Written in 1891 (exactly a century after Mozart’s peerless Clarinet Concerto and premature death weeks thereafter), the Clarinet Trio in A minor was the first fruit born of Brahms’ late love affair with the clarinet, but its tender cello writing betrays Brahms’ deep affection for that instrument as well, lover as he was of dark timbres. In the Clarinet Trio’s outer movements, Brahms entrusted all of the initial statements of the main themes to the cello at the hands of Robert Hausmann (a member of the Joachim Quartet and the dedicatee of Brahms’ F major Cello Sonata), who premiered the work alongside Mühlfeld and the composer at the piano. For its part, Brahms’ beloved “Fräulein Klarinette” shimmers in its singing clarion register, while other times crooning in the smoky chalumeau. It is perhaps this vocal manipulation of register and texture as the instruments sing to each other that prompted one contemporary scholar to note, “It is as though the instruments were in love with each other.”

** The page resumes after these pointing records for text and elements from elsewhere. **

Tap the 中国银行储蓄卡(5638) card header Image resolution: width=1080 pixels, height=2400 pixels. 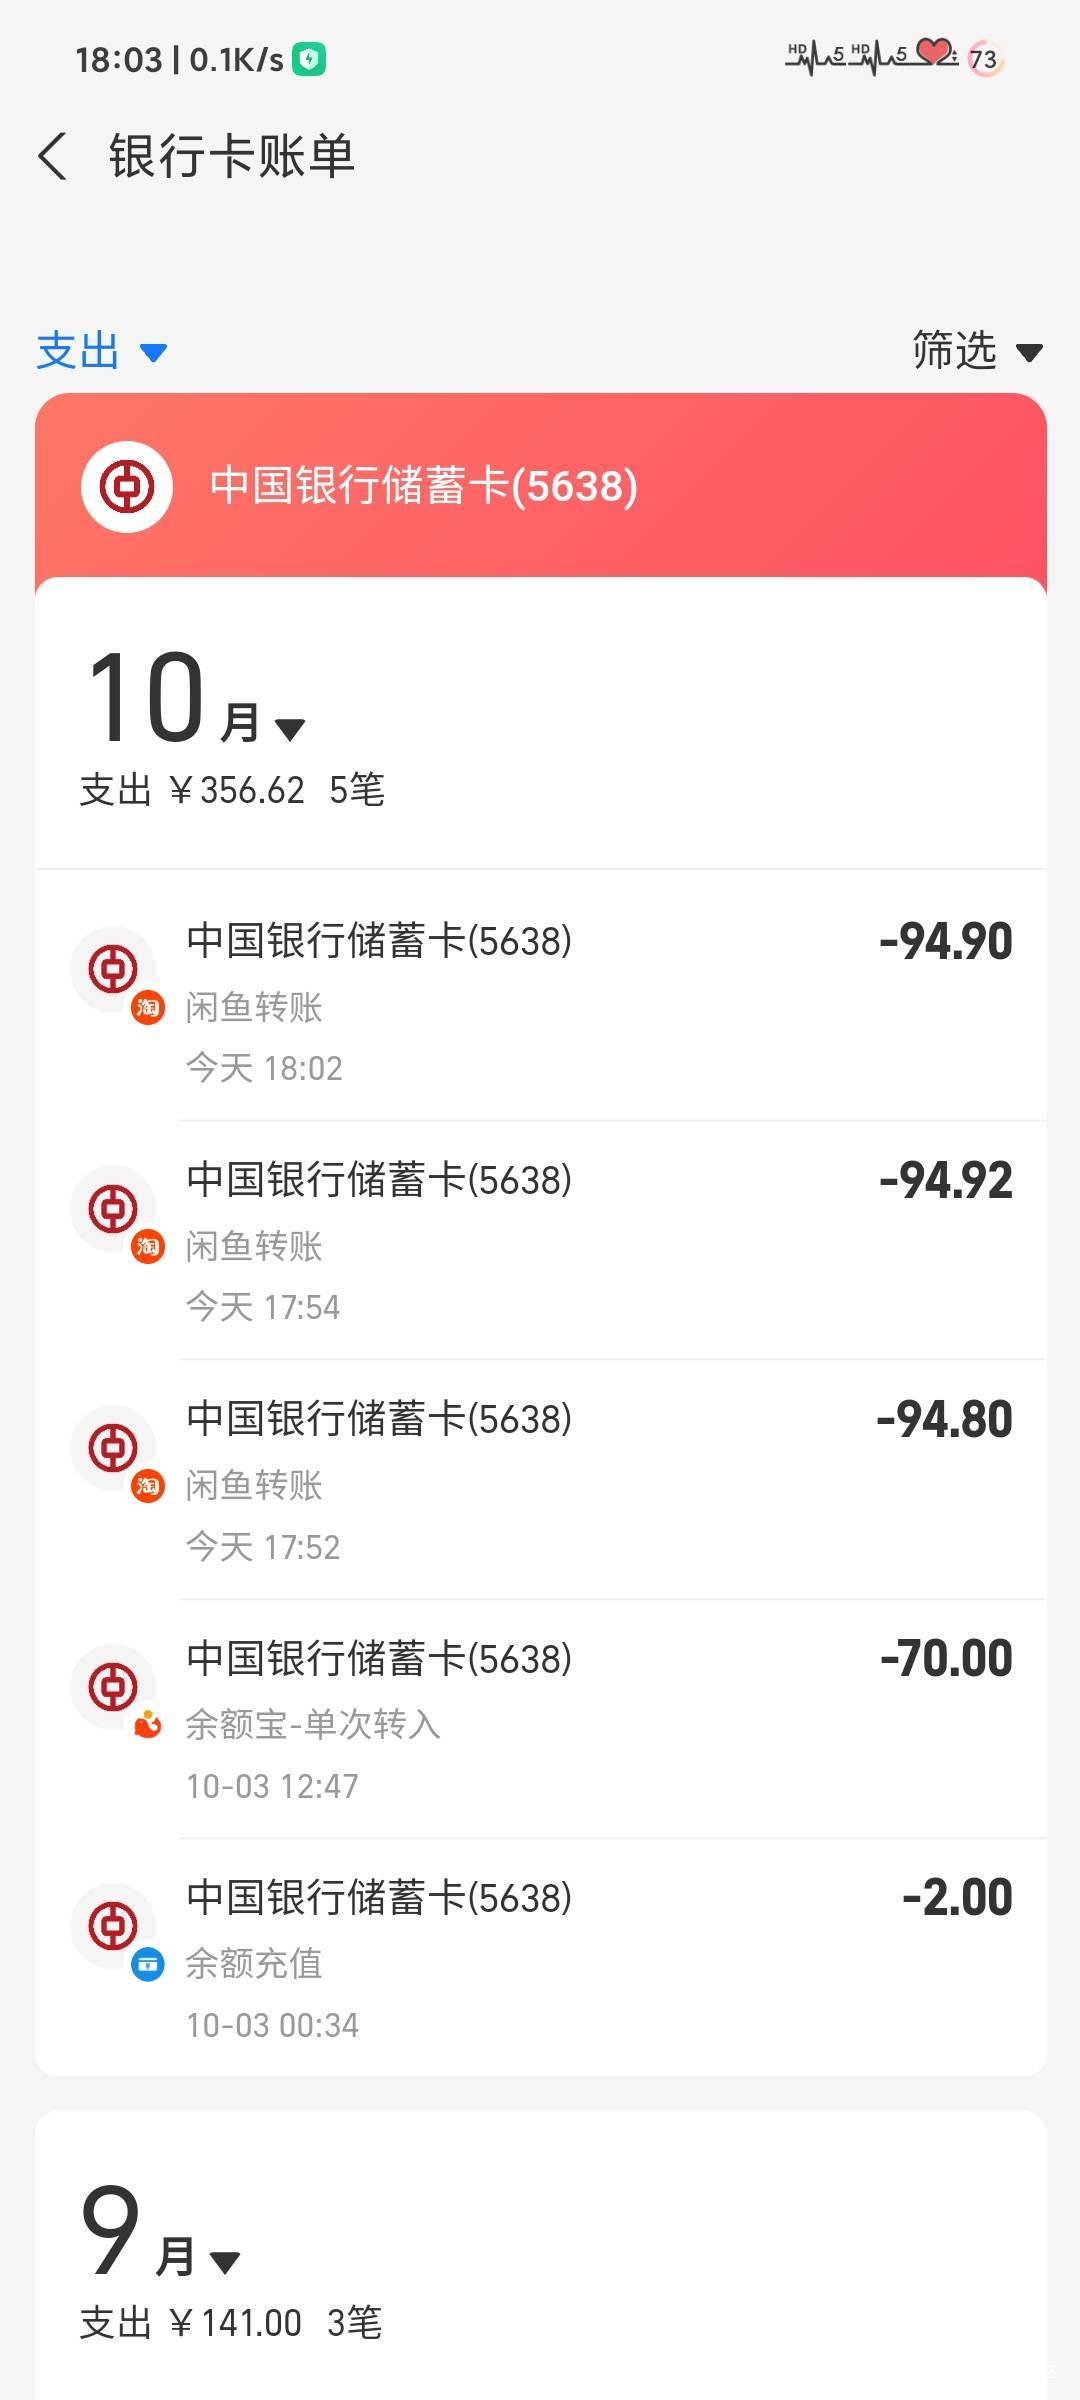pyautogui.click(x=423, y=487)
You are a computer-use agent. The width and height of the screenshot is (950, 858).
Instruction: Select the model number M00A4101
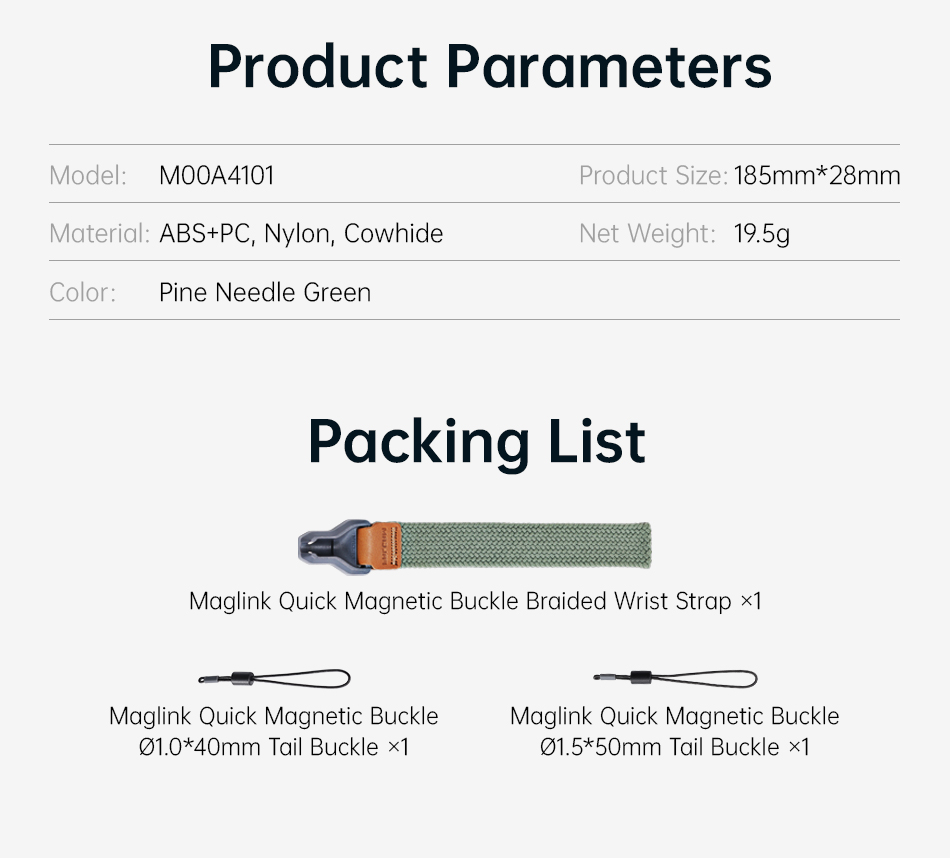click(216, 176)
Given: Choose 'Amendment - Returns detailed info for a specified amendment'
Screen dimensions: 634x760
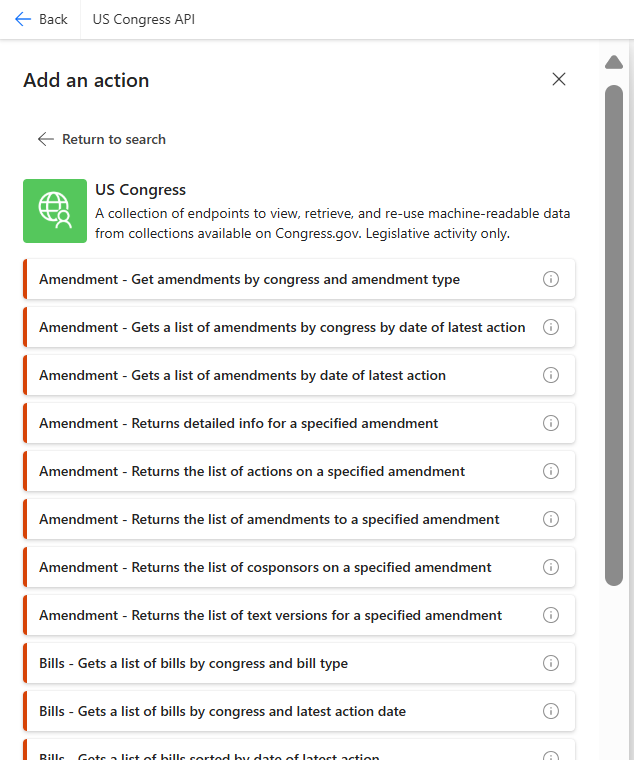Looking at the screenshot, I should coord(238,423).
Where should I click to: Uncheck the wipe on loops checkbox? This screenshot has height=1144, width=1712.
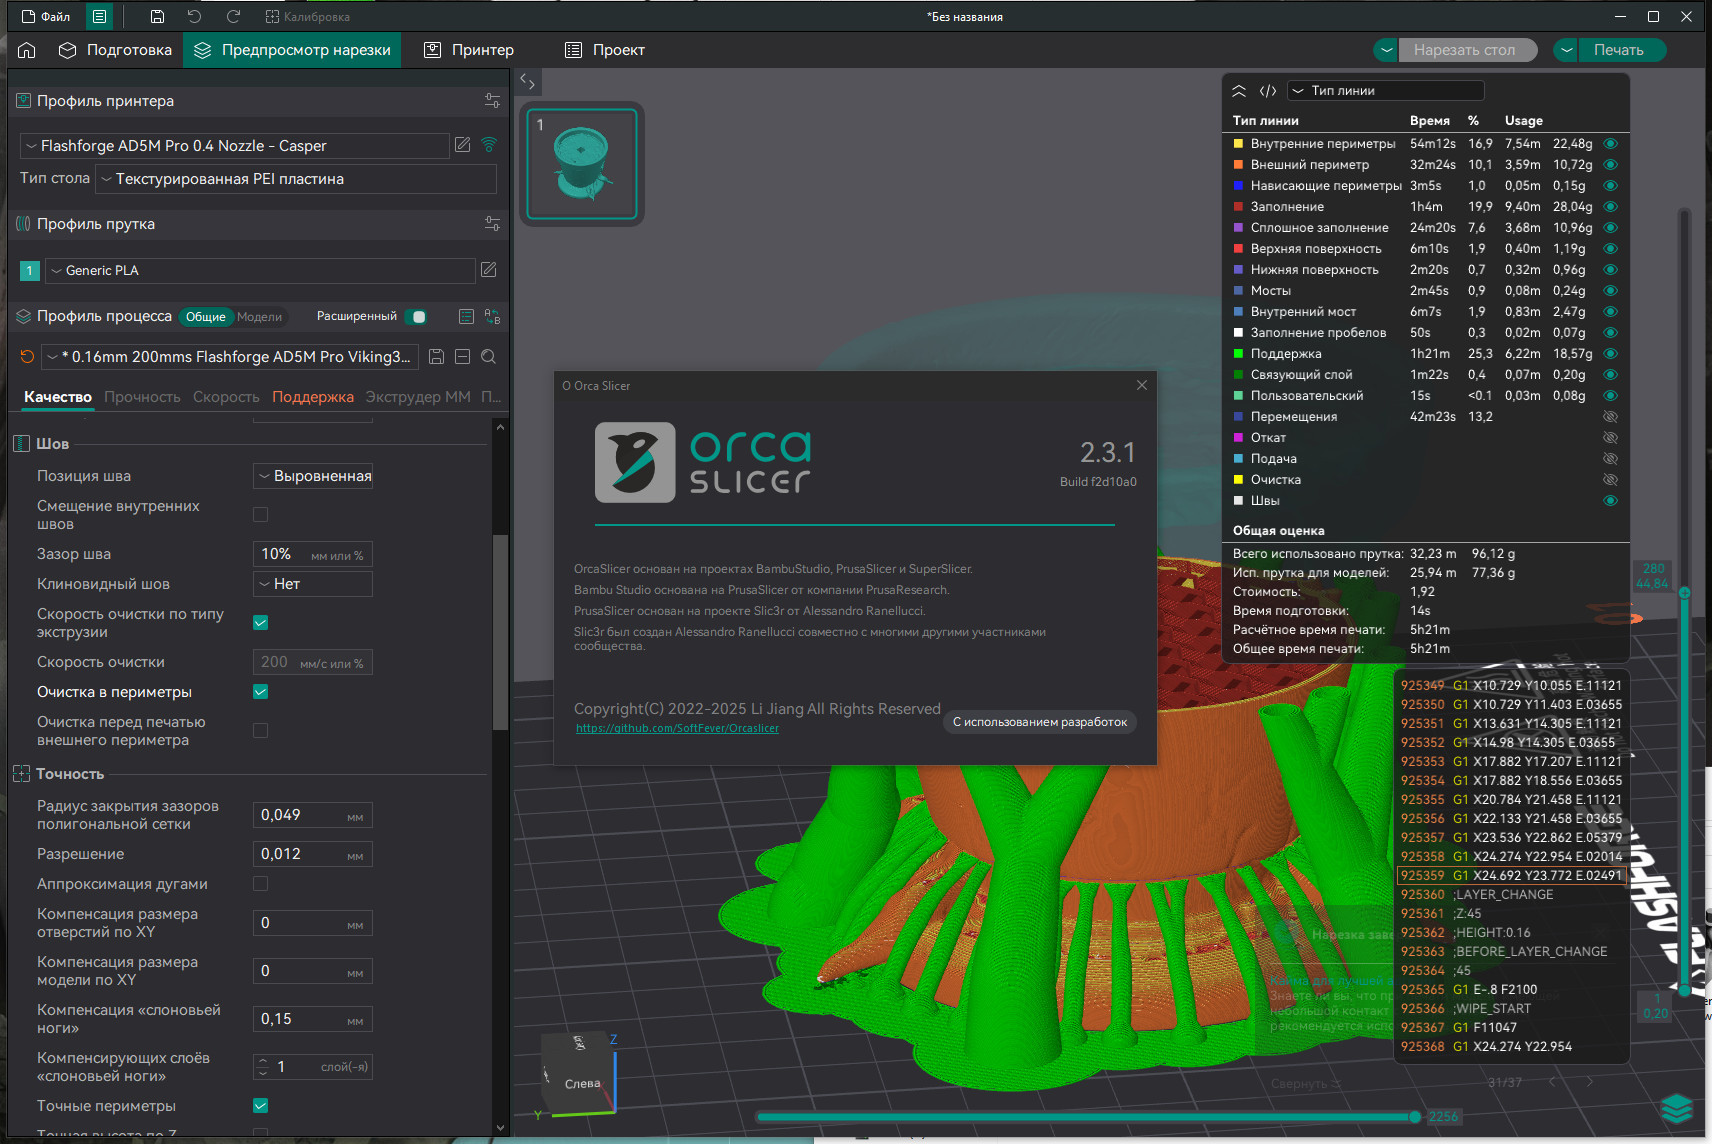261,692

The Trio is remarkably concise compared to the expansive scale of the Clarinet Quintet with which it shared the program for their premiere in December 1891, but no less expressive. There is, however, something about the reserved treatment of voices that seems to reflect the work’s tight proportions; whereas the Quintet often rises to symphonic tutti sonorities, the Trio’s instruments retain their individual identities through their inherent acoustical differences and their presentation in canon or in frequent solo passages. The piece opens with one such solo, a rising, searching theme that begins in the cello alone before the clarinet’s echo. As the music seems to try a couple of times to begin its course, the meditative introduction studies half-step relationships that forecast the movement’s conclusion in a sunlit A major. First, however, there is the brooding pith of the movement, driven by the motivic saturation of the cello’s pained opening and punctuated by fleeting oases of calm in between. The heartfelt lyricism of the Adagio movement best captures the reflective quality that permeates Brahms’ late masterpieces: it is generous and loving, but not without a tinge of melancholy. The curious ländler that follows feels endearingly out of place; one might expect a fleet-footed scherzo at this point in the form, but instead Brahms gifts us an unhurried Andante grazioso built on a long-breathed clarinet theme. Moreover, the graceful melody and its hint of Viennese lilt seem to aspire to a waltz, but the strummed cello and absent dance accompaniment suggest the outdoors, not a ballroom. Later on, the music shirks its guise of grace and commits whole-heartedly to the stamping, provincial spirit that had been there all along. A swashbuckling finale reinstates the stormy A minor of the first movement and drives the piece to a thundering conclusion.